El investigador independiente especializado en Irán Babak Vahdad apuntó en X que «lo que está ocurriendo en Yemen no puede aislarse del enfrentamiento más amplio entre Irán y Estados Unidos. La escalada en torno a Moka y Bab el Mandeb cambia los cálculos regionales y, sobre todo, hace cada vez más difícil la coordinación regional necesaria para mantener abierta una vía diplomática entre Teherán y Washington».
«La escalada en torno a Moka y Bab el Mandeb hace cada vez más difícil la coordinación regional necesaria para mantener abierta una vía diplomática entre Teherán y Washington»
Babak Vahdad
Investigador
Eje de la resistencia
Durante siglos, Moka fue uno de los centros de comercio de café más conocidos del mundo y su nombre acabó convirtiéndose en sinónimo de café, ahora se ha confirmado en la mayor victoria de los rebeldes desde la firma del alto el fuego en 2022. Los hutíes forman parte del llamado ‘Eje de la Resistencia’, la red de grupos aliados de la república islámica en la región en la que también están Hizbolá, en Líbano; las milicias chiíes, en Irak; y Hamás, en Palestina. El caso de los rebeldes yemeníes es especial porque Teherán tiene una fuerte influencia en ellos, pero no el control total de un grupo que tiene su propia agenda doméstica y aspira a dominar todo el país.
Hussain Al Bukhaiti, analista pro hutí residente en Saná, declaró a la cadena Al Yasira que «no se trata de avanzar hacia el estrecho de Bab el Mandeb porque quieran controlarlo. Ya controlan el mar Rojo sin necesidad de estar exactamente en el Estrecho. Cuando los saudíes rompieron el alto el fuego hace dos meses atacando el aeropuerto de Saná, decidieron volver a tomar las armas, bloquear Arabia Saudí y después avanzar para liberar todo Yemen».

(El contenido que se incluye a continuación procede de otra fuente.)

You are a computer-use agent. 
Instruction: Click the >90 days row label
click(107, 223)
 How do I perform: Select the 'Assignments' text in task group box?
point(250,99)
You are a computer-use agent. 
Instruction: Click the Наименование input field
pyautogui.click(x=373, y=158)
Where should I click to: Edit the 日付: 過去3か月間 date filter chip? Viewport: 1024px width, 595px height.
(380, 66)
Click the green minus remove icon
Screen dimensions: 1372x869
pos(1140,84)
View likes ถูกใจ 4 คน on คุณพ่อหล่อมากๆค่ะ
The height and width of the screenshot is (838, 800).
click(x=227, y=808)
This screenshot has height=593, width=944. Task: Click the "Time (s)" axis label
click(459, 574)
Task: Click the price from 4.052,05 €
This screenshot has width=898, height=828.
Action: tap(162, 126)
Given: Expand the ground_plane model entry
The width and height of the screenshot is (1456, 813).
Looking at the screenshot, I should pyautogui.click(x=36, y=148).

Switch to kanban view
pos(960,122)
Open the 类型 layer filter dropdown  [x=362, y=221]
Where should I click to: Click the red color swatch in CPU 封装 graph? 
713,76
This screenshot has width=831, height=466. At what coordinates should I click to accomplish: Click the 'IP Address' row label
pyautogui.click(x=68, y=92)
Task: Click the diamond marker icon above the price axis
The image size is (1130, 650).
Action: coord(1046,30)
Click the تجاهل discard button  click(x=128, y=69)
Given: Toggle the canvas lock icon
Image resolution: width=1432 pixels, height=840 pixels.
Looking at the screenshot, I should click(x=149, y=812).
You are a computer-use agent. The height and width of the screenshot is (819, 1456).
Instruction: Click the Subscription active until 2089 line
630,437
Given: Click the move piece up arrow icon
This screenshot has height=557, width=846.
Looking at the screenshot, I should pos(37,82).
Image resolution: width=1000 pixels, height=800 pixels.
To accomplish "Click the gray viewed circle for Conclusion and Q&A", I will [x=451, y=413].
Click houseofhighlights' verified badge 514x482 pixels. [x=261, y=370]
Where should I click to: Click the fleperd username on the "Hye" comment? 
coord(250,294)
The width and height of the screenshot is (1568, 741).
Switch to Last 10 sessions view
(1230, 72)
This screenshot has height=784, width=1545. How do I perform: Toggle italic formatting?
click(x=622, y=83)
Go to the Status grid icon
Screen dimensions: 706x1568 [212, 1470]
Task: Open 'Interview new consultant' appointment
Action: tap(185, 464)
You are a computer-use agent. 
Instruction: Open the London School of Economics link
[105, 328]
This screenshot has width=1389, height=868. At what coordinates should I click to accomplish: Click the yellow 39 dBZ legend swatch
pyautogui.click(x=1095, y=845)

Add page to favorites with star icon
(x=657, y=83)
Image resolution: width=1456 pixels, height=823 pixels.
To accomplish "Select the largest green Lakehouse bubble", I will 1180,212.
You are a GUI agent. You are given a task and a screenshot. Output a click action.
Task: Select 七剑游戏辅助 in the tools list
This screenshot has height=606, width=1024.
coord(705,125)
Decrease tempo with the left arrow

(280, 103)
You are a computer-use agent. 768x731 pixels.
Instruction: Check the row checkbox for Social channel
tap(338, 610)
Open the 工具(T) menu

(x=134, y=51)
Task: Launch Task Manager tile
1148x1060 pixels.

Cuando los hutíes tomaron Saná en 2014, el gobierno reconocido internacionalmente huyó al sur. Desde entonces, Yemen ha estado partido en dos y Arabia Saudí y Emiratos Árabes Unidos han dividido a la parte anti hutí con su apoyo a grupos diferentes. Los saudíes lanzaron una guerra total en 2015 que causó más de 150.000 muertos, pero no pudieron derrotar a los hutíes. Siete años más tardes la ONU logró un alto el fuego, pero los enfrentamientos se reanudaron en julio tras un ataque de las fuerzas gubernamentales contra el aeropuerto de Saná, donde los hutíes permitieron aterrizar a un avión iraní. Ahora la guerra se desplaza a la costa y amenaza al tráfico marítimo mundial.